What to work on:
A) In the fishing report, how warm must the water in the 40- to 60-foot depths get before cobia may be found following manta rays south of the Ponce Inlet?
B) Continue the fishing report from the point where it stops.

Weekend, April 4-6, 2003 

PONCE INLET 

OFFSHORE-Trolling remains slow this week, but the expected warming trend this weekend should help the bite pick up in the 160- to 220-foot depths. Bottom fishing for snapper and grouper remains good on the 22 Fathom Ridge. Remember to toss a flatline out while you're bottom fishing. You never know what might hit it. Most of the boats offshore on Wednesday and Thursday found blackfin tuna willing to hit this line while they were busy pulling snappers off the reef. A few cobia were added to the fish box using this method as well. If water temps in the 40- to 60-foot depths get above 68 degrees, look for cobia following manta rays 10 to 20 miles south of the inlet. 

INSHORE-Redfish to 35 pounds and huge bluefish are striking large jigs, Gator spoons and lipped diving plugs at the inlet. J.D. Chunn at the Fishin' Shack reports weighing three fish this week over 14 pounds each. Sheepshead, whiting and smaller bluefish are good possibilities at the pier and in the surf. Trout and redfish are taking soft jerkbaits, plastic-tail jigs, and live shrimp around oyster bars in the backwaters north and south of the inlet. 

PORT CANAVERAL 

OFFSHORE-Most of the boats fishing Pelican Flats are limiting on king mackerel while slow-trolling live or dead sardines. A few cobia are still showing up on the reef as well. Cobia are also being caught inshore near buoy No. 2 and along the beaches south of the inlet. Most of the cobes are following manta rays or turtles.

Dataset excerpt:

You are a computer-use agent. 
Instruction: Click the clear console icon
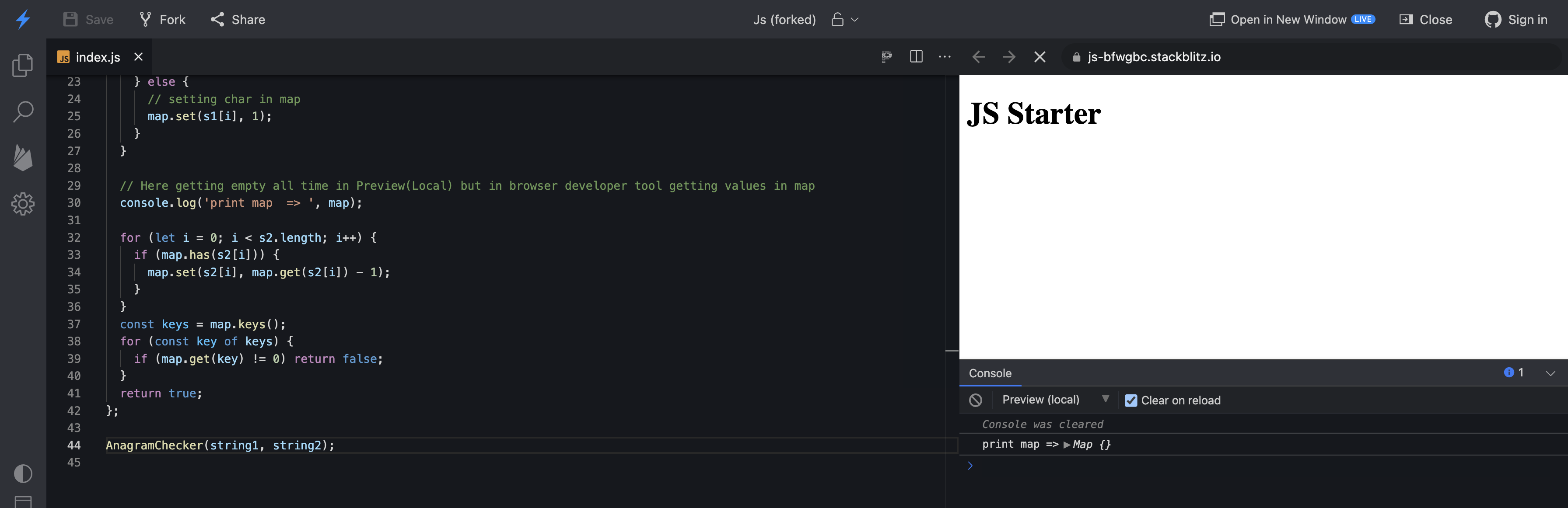pos(975,400)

Expected answers:
A) Above 68 degrees.

B)
INSHORE-Surf fisherman are catching big bluefish on finger mullet, cutbaits and occasionally on large spoons between Cocoa Beach and Melbourne Beach this week. A few snook to 39 inches have also been reported in the surf. Trout from 12 to 24 inches in length are striking soft jerkbaits and topwater plugs during most morning trips on the Indian and Banana rivers. Look for areas where mullet are congregating along leeward shorelines to hold the best numbers of fish. Calm conditions are making the fish very spooky, so turn off your main and trolling motors well before you get to the area you want to fish. On Thursday morning my client and I watched our school of 3- to 7-pound trout run 40 yards down the flat, because a boater 200 yards north of us cranked up and motored away. On clean-water flats, salt-and-pepper/chartreuse tail and in tannin stained flats gold-pepper-shiner colors are working best in the jerkbaits. Redfish are schooling in 18 to 24 inches of water in the south end of Mosquito Lagoon near Cucumber Island and on the east side of Tiger Shoal in the north end. Small 1/8- to 1/4-ounce gold weedless spoons, soft jerkbaits and 1/8-ounce plastic jigs should get results. D.O.A. 3-inch shrimp will also work when sight casting to schools, but are prone to the dreaded puffers attack so don't use them as a "prospecting" tool. 

SEBASTIAN INLET 

OFFSHORE-Most of the king mackerel action offshore has been on the 90 foot reefline for anglers trolling ballyhoo or live baits. In the 90- to 140-foot depths, a few 4- to 8-pound "schoolie" sized dolphin are showing up, but most of the dolphin are smaller and shouldn't be kept. Snapper catches remain good on the reefs in the 70- to 150-foot depths.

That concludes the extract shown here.